Array production logging addresses these problems by deploying multiple sensors across the wellbore cross-section. Six or more spinners, paired with distributed water-holdup probes, capture the full velocity and phase profile at each depth. The result is a realistic picture of where each phase enters and exits the wellbore — essential information for placing isolation in a 5,000-foot lateral. Operators completing wells in the Permian Basin and Mid-Continent see substantial value in array tools when stage-level water entry must be resolved.
Cost and ROI of a Diagnostic Logging Job
A production logging job typically costs a small fraction of a single workover. When a remediation job is targeted correctly the first time — driven by accurate logging data — the operator avoids the expense of a failed squeeze, a misplaced bridge plug, or a recompletion that perforates the wrong interval. The economic case is straightforward: even modest reductions in water cut, sustained over the remaining life of the well, return many multiples of the logging cost. For wells producing more than a few hundred barrels of water per day, the payback on accurate diagnosis is often measured in weeks.
Operators who delay diagnosis usually pay twice. First, in the cost of producing, lifting, and disposing of unwanted water month after month. Second, in the cost of failed remediation attempts that were guided by guesswork rather than data. Talk with our reservoir engineering team or call (337) 852-9674 if you have a well with rising water cut and want a defensible diagnosis before committing to a workover.
Frequently Asked Questions
How do you identify water entry points in a producing well?
Water entry is identified by running a production log that combines flowmeter, water-holdup, temperature, and pressure measurements across the producing interval. A jump in flow that coincides with a jump in water holdup pinpoints the entry depth, while temperature anomalies reveal flow behind pipe. In horizontal wells, an array tool with multiple sensors is needed to capture stratified multiphase flow accurately.
What causes water cut to suddenly increase in an oil well?

- Entries supplied -
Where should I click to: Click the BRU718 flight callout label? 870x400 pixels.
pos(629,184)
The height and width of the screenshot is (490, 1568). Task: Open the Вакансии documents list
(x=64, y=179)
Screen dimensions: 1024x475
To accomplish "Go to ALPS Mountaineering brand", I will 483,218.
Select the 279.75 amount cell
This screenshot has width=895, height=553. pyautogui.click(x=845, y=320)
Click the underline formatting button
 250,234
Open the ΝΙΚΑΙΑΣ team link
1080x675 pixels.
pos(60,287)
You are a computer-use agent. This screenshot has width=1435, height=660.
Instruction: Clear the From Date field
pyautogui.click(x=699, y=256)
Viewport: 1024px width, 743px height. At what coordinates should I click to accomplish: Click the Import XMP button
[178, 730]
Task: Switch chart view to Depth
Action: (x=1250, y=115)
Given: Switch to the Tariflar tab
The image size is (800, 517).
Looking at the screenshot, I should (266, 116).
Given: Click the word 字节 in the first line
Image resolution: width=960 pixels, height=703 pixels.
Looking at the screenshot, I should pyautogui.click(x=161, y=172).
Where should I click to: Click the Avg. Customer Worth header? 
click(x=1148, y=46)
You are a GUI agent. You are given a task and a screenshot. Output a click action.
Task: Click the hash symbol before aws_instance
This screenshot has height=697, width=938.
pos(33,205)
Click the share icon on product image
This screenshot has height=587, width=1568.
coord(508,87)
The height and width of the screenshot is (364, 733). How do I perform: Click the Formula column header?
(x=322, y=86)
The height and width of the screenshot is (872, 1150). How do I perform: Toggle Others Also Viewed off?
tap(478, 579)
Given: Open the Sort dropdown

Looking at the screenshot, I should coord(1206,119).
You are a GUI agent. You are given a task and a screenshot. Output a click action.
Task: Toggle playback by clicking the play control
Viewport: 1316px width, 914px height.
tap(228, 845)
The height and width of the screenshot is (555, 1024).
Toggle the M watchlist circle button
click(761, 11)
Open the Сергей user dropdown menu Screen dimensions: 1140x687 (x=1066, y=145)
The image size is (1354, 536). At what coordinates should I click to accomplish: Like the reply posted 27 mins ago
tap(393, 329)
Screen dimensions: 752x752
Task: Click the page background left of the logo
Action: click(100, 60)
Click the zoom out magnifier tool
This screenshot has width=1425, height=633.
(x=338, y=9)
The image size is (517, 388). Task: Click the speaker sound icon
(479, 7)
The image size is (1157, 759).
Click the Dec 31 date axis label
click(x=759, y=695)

- What to produce -
Summarize the production logging excerpt in two sentences.

- Exercise solution -
Array production logging places six or more spinners and distributed water-holdup probes across the wellbore to show where each phase enters and exits, which is essential for placing isolation in a 5,000-foot lateral. A logging job costs a small fraction of a single workover and lets the operator target remediation correctly the first time, avoiding failed squeezes or misplaced bridge plugs, and for wells producing more than a few hundred barrels of water per day it often pays back in weeks.